Using this model, Occupy So Cal in Long Beach recently hosted the first regional gathering with 50 occupiers from 10 occupations attending. We discussed how to better facilitate our communication, how to work together towards the proposed May 1st general strike and how to combat corporatism nonviolently. A second meet-up for Occupy So Cal is in the works for February 11, and InterOccupy is helping to coordinate it. Currently, others working with InterOccupy are on an OWS bus tour, spreading the model of CoCs around the northeast.
Because face-to-face communication is as central to this movement as the latest technology, InterOccupy seeks to provide channels that amplify voices and ideas of the Occupy movement, while simultaneously deepening regional networks. As InterOccupy organizer Nate Kleinman says, “We lay the tracks, someone else has to drive the train.”
This article is published in collaboration with the Social Science Research Council’s Possible Futures project. Learn more about Possible Futures here.
InterOccupy could turn out to be a huge resource, and your article is a fine example of using it as a tool for coordination and planning. I’ve been involved with Occupy Fort Lauderdale, and lately have been involved with InterOccupy as a moderator (on one call so far, with more planned). This tool can be used for more than small scale planning — it’s a tool for sharing strategy as well. Not to toot my own horn (since I moderated and wrote this), but I do want to share this ‘synopsis” of a strategy call regarding the National Occupation of Washington DC, in which Kevin Zeese and Margaret Flowers took questions. Rather than strictly a “minutes” of the call, which is what IO normally posts, this is meant to be a statement and a linking resource. http://www.scribillare.com/an-american-spring-is-in-the-air/ Between the information-gathering-and-sharing of these conference calls and documenting them online, InterOccupy has the capability of becoming a “How-To” guide for the entire movement.
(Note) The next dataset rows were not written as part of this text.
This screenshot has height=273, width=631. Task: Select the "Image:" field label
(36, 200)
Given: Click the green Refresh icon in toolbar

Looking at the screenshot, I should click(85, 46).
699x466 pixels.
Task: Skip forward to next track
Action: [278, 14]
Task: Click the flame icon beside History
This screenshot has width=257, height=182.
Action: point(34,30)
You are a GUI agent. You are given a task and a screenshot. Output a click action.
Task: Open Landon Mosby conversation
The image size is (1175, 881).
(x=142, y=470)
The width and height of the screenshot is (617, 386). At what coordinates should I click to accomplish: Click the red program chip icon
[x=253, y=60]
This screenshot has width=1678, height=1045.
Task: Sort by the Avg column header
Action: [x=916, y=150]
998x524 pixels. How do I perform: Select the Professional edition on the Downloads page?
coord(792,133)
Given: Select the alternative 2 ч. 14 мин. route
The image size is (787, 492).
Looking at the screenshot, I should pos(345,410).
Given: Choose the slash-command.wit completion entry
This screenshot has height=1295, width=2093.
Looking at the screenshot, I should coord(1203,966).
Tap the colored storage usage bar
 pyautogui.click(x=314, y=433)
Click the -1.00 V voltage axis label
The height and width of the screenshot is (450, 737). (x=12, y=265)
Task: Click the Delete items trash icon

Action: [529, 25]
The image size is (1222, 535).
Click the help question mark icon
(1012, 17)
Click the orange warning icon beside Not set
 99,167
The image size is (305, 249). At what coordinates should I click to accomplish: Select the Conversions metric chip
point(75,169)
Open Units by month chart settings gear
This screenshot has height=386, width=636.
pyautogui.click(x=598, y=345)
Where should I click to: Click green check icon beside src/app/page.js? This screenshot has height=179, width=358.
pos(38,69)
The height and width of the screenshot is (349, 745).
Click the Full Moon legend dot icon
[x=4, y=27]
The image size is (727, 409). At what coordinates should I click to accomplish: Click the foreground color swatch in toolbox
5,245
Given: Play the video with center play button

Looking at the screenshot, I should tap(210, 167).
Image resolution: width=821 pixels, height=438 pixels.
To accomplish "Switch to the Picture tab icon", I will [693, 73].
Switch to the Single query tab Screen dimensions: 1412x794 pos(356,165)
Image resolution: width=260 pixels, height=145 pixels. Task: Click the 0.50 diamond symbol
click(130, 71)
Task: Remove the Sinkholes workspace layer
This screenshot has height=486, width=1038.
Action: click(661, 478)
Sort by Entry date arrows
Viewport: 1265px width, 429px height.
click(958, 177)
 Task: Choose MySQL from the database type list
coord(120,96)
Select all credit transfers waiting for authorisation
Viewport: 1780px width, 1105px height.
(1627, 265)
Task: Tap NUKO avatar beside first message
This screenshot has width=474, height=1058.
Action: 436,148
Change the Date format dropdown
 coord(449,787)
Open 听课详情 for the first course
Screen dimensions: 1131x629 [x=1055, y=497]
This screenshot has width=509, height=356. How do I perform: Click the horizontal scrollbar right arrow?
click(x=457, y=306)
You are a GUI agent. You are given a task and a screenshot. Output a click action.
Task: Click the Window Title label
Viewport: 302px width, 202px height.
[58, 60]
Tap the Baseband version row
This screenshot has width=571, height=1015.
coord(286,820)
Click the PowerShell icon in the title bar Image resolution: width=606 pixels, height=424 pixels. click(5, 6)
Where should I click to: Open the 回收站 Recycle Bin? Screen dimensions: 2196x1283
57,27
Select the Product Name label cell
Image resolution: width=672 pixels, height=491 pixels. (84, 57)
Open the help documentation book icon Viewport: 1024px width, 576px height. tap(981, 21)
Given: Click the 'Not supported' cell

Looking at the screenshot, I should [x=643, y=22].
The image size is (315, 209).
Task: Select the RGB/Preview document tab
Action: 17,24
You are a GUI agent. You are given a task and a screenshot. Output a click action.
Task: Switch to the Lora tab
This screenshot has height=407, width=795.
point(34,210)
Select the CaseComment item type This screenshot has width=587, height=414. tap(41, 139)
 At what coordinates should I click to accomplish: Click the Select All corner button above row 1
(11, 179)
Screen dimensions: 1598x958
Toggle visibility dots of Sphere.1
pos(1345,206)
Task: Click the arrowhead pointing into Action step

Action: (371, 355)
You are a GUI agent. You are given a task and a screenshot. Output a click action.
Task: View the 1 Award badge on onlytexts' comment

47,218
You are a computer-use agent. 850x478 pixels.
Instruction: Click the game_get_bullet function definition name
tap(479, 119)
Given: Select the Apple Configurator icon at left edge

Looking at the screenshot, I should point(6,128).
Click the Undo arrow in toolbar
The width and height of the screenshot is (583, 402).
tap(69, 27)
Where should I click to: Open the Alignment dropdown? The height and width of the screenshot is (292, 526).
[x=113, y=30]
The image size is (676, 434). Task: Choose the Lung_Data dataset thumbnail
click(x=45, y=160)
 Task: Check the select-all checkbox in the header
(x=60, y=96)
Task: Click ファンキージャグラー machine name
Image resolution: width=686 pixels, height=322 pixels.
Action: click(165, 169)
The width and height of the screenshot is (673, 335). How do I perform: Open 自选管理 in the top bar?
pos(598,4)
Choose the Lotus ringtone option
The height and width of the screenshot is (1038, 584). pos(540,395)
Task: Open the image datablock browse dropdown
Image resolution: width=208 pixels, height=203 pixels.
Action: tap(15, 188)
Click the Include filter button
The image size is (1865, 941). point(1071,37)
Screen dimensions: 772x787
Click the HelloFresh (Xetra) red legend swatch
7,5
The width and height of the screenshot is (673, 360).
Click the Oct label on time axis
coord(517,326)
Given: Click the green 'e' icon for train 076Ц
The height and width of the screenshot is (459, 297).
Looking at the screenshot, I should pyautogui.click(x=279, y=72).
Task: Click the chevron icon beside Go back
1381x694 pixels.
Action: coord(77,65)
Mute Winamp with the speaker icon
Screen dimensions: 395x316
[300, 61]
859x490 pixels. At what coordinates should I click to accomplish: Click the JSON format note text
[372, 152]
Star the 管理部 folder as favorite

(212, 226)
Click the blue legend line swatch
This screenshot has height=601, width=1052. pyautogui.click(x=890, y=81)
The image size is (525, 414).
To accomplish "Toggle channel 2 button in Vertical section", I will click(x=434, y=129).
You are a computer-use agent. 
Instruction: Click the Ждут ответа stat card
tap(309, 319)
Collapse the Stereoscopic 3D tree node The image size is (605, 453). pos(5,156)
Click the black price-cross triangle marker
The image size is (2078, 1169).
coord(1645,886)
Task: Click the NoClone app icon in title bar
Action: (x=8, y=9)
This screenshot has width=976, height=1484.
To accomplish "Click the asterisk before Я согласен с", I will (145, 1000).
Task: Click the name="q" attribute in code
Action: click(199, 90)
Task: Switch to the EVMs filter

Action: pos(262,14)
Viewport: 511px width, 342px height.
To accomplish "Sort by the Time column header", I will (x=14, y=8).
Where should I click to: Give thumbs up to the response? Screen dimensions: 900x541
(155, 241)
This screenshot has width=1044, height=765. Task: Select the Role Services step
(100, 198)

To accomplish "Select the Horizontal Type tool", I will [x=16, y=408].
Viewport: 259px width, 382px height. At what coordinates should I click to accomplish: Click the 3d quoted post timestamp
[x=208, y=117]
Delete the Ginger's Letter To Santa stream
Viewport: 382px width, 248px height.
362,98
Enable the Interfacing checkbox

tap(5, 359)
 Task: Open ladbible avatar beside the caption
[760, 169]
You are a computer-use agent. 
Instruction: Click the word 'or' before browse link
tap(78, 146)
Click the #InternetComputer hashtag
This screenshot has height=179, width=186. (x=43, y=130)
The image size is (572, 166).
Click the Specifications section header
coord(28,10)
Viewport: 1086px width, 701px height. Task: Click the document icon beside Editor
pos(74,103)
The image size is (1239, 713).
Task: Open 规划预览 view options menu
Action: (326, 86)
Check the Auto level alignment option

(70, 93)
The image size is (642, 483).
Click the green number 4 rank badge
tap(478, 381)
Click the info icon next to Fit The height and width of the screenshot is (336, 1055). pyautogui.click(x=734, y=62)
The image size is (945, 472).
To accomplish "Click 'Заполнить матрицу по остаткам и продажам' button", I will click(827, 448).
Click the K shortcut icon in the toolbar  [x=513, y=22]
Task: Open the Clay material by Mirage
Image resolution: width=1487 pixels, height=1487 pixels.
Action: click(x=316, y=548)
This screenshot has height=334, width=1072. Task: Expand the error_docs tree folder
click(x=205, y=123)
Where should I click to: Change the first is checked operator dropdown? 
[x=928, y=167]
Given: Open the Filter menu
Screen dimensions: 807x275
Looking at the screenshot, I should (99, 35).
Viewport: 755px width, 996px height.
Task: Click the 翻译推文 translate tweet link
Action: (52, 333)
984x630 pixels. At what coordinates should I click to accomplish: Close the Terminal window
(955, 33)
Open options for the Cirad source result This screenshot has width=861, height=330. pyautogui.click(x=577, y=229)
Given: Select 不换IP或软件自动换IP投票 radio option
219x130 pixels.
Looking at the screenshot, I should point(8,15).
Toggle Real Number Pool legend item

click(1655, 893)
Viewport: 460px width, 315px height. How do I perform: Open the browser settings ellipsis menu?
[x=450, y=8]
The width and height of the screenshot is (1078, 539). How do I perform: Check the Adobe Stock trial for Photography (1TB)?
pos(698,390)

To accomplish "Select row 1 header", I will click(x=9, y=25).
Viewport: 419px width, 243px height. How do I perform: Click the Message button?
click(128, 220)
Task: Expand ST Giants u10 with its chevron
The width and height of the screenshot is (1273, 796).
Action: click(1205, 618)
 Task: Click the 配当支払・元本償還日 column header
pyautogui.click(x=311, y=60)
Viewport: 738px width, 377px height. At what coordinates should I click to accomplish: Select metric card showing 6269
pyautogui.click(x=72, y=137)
In some respects, I think InterOccupy may be more than simply a “how-to” platform for the movement, but in fact an image of the movement’s future. At OWS, at least, the GA and Spokes Council seem to play a less important role than they used to. Now, working groups and affinity groups seem to be more and more the major players in organizing and the control of resources. The life of the movement seems to be moving more toward practices of coordination rather than collective decision making—more on the model of InterOccupy than of, say, the standard general assembly.
Thanks for the comments. I agree that some of the ways we at Interocc, chart minutes of meetings could be tightened up and made more useful. But, we’ve come a long way in a short amount of time. With the help of new people with better skills, it’ll evolve.
When I moderate calls, I do strive for consensus, but it is difficult given that we don’t have those crucial face-to-face communication cues. This is why InterOcc ends up with coordination as a main feature over decision-making. We also recognize that we are not ‘representative’ of the movement, so we seek to amplify and strengthen the aims of each local assembly by providing a platform for them to launch ideas and enroll allies. It will be an interesting experiment to see how something like the massive General Strike for May 1st gets handled alongside Adbuster’s call to Occupy the G8.